● **CONSIGNES**
- a) Restituez sans rien changer le passage de la chronique sur l’extrême droite et les femmes qui commence par « Comme je l’ai » et se poursuit jusqu’à « de planning familial. ».
- b) Répondez à ces questions d’après la chronique sur l’extrême droite et les femmes :
(i) Quel parti populiste s’est précipité dans la brèche xénophobe ?
(ii) Comment s’appelle la nièce de Marine Le Pen citée dans le texte ?
(iii) Quelle mesure le FN avait-il annoncée comme l’une des premières s’il arrivait au pouvoir ?
- c) Prolongez la chronique sur l’extrême droite et les femmes à partir de sa dernière phrase.

● **EXTRAIT CHOISI**
========================

L’extrême droite vole au secours des femmes!

La chronique féministe • Parmi tous les propos entendus après les événements du Nouvel An à Cologne, dans d’autres villes allemandes, comme à Zürich et probablement ailleurs, ceux de l’extrême droite volant au secours des femmes m’insupportent particulièrement.

Parmi tous les propos entendus après les événements du Nouvel An à Cologne, dans d’autres villes allemandes, comme à Zürich et probablement ailleurs, ceux de l’extrême droite volant au secours des femmes m’insupportent particulièrement.

Comme je l’ai dit dans ma dernière chronique, le parti populiste AfD s’est précipité dans la brèche xénophobe qu’ont ouverte, béante, les attitudes de certains hommes, majoritairement étrangers, parmi lesquels des émigrés. En France, Marine Le Pen et ses affidé-e-s n’ont pas eu de mots assez durs pour stigmatiser ces étrangers qui ne respectent pas les femmes. «Nos femmes , devrait-on dire, celles qui vivent sur «notre» territoire, comme si elles étaient «nos biens». Il ne s’agit pas de défendre les droits des femmes pour le FN, même s’il est actuellement dirigé par une cheffe, Marine Le Pen, et que sa nièce, Marion Maréchal-Le Pen, y occupe une place importante, mais de taper sur les étrangers. En effet, ce parti avait annoncé, lors de la campagne électorale, que s’il arrivait au pouvoir, une des premières mesures serait la fermeture des centres de planning familial.

========================

● **DOCUMENTS FOURNIS**
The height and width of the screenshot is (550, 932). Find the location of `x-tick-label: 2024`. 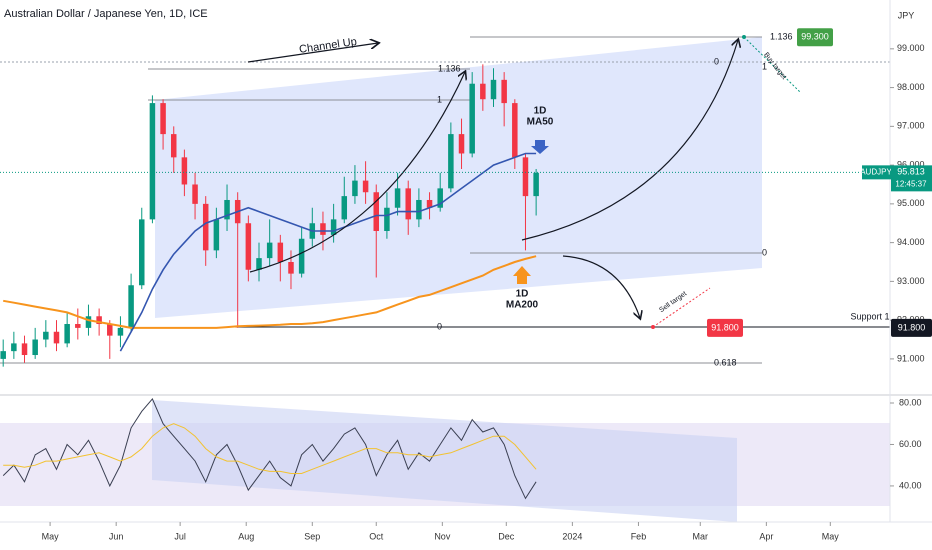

========================

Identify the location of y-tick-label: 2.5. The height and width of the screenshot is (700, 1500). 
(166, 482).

========================

● **CORRIGÉ**
- a)
Comme je l’ai dit dans ma dernière chronique, le parti populiste AfD s’est précipité dans la brèche xénophobe qu’ont ouverte, béante, les attitudes de certains hommes, majoritairement étrangers, parmi lesquels des émigrés. En France, Marine Le Pen et ses affidé-e-s n’ont pas eu de mots assez durs pour stigmatiser ces étrangers qui ne respectent pas les femmes. «Nos femmes , devrait-on dire, celles qui vivent sur «notre» territoire, comme si elles étaient «nos biens». Il ne s’agit pas de défendre les droits des femmes pour le FN, même s’il est actuellement dirigé par une cheffe, Marine Le Pen, et que sa nièce, Marion Maréchal-Le Pen, y occupe une place importante, mais de taper sur les étrangers. En effet, ce parti avait annoncé, lors de la campagne électorale, que s’il arrivait au pouvoir, une des premières mesures serait la fermeture des centres de planning familial.

- b)
(i) L’AfD.
(ii) Marion Maréchal-Le Pen.
(iii) La fermeture des centres de planning familial.

- c)
La relégation des femmes à la «noble tâche» de la procréation a toujours été l’obsession des partis d’extrême droite et des dictatures. Qu’on pense aux dérives des politiques d’Hitler, de Ceaucescu, du général Pétain, qui fit guillotiner en 1943 la «faiseuse d’anges» Marie-Louise Giraud. Non seulement il faut donner des enfants à la mère Patrie, mais surtout, éviter que les femmes s’émancipent, quelle horreur! Pour ce faire, on n’a pas trouvé de moyen plus efficace que de les assigner à la maternité, avec interdiction d’avorter, c’est-à-dire de choisir son destin. Rappelons que la dépénalisation de l’avortement dans nos pays est très récente: 1975 en France, 2002 en Suisse. Grosso modo, les pays du Nord (+ l’Afrique du Sud) l’autorisent, alors que les pays du Sud l’interdisent, avec ou sans exceptions.

Le racisme est généralement lié au sexisme. Aujourd’hui encore, certains hommes considèrent que la norme est un occidental, de race blanche et de sexe masculin. Par conséquent, les «autres», les gens de couleur, qui représentent 70% de la population mondiale, et les femmes, 52%, sont «inférieurs» par essence. Le raciste dénie à l’étranger, le sexiste à la femme, d’avoir des droits égaux aux siens, au nom d’une fausse idée de ce que serait la Nature. C’est le fonds de commerce de tous les partis de droite, qui s’érigent sur la haine de l’étranger et la peur de l’autre, comme le Front National en France (fondé début 1972) et l’UDC en Suisse (fondé en 1971). D’abord parti des paysans, il tourna extrême droite avec l’arrivée de Christoph Blocher, défenseur de l’apartheid et opposé à tout rapprochement avec l’Union européenne.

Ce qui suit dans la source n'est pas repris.